"Not a single one. Not a single blasted one! All the way up there and for what? Absolutely nothing!"
I'd rarely seen Brooks in such a temper. He'd forgotten all about his tea sitting untouched on the table in front of him. His hands jerked and flew as he spoke and his face was was flushed in a most unhealthy fashion. He still had on his travelling coat and cap, as he'd not even bothered to take them off since he and Morris had rushed into the house a few hours after dinner and demanded to talk to me immediately.
I'd still been upstairs, plotting our future and had quickly thrown on the first dress I could lay hands on, slapped some make up on my face and rushed down the stairs. I hadn't expected them back for days and I was eager to see, or at least hear about, our new men. What aid would they need? We'd have to send for the doctor, certainly, but would they need new crutches or a wheelchair or . . .only when I'd arrived in Edward's salon did I realise I was still in my slippers and had forgotten my stockings altogether.

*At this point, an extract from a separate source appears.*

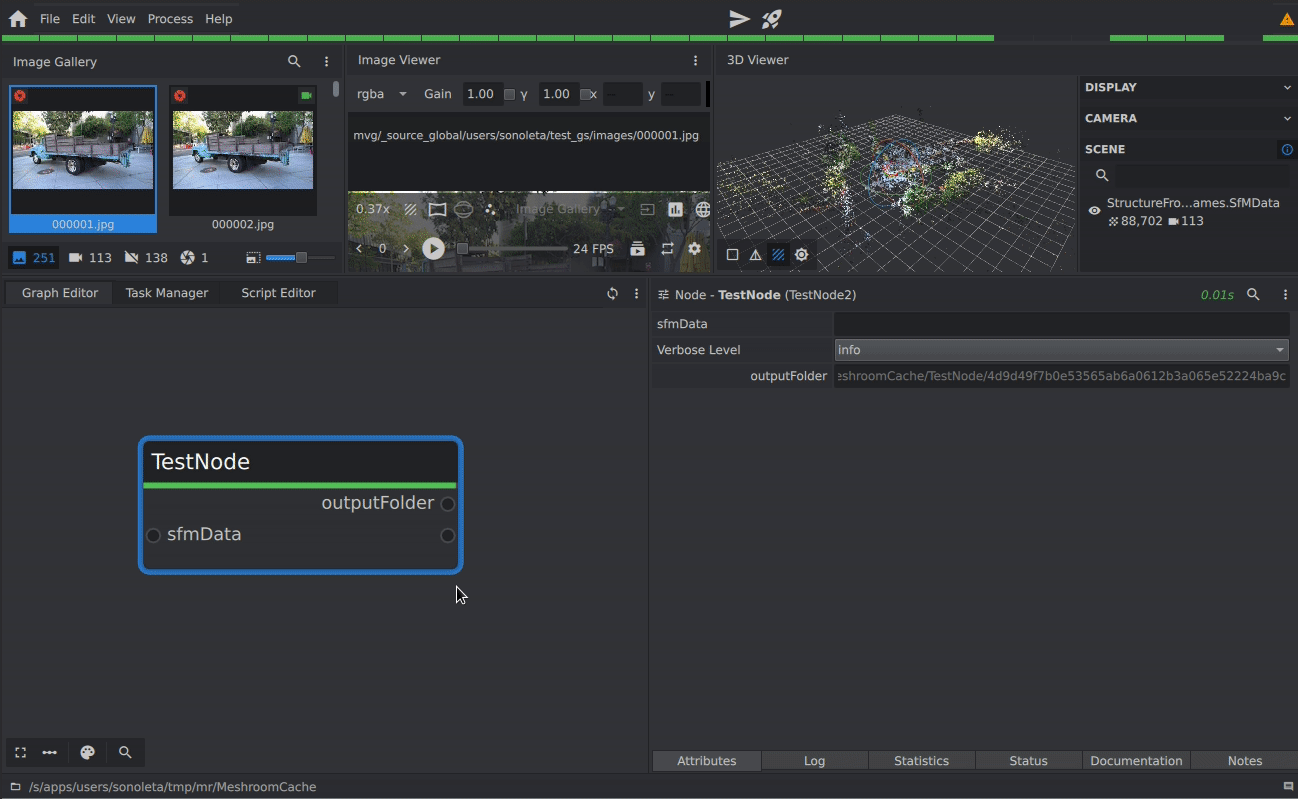The height and width of the screenshot is (799, 1298).
Task: Open the graph editor color palette icon
Action: 87,753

Neither one of them seemed to notice.
Morris sat staring vacantly at the sugar pot, taking occasion sips from his cup. He seemed dazed from the journey and I wondered if he'd had to listen to Brooks' raging all the way down from Hertfordshire and at some point had just shut off entirely.
"It's not like we don't have anything to tend to here! Surely not, what was her Ladyship thinking? Just sent up any spare men you might have lying about to tend to my dreadful problem! And be quick about it, if you please. Damned toffs."
"Brooks, please. Do calm down. Now, the other servants, I'm still not completely clear on what they said. No Tommies had ever been by?"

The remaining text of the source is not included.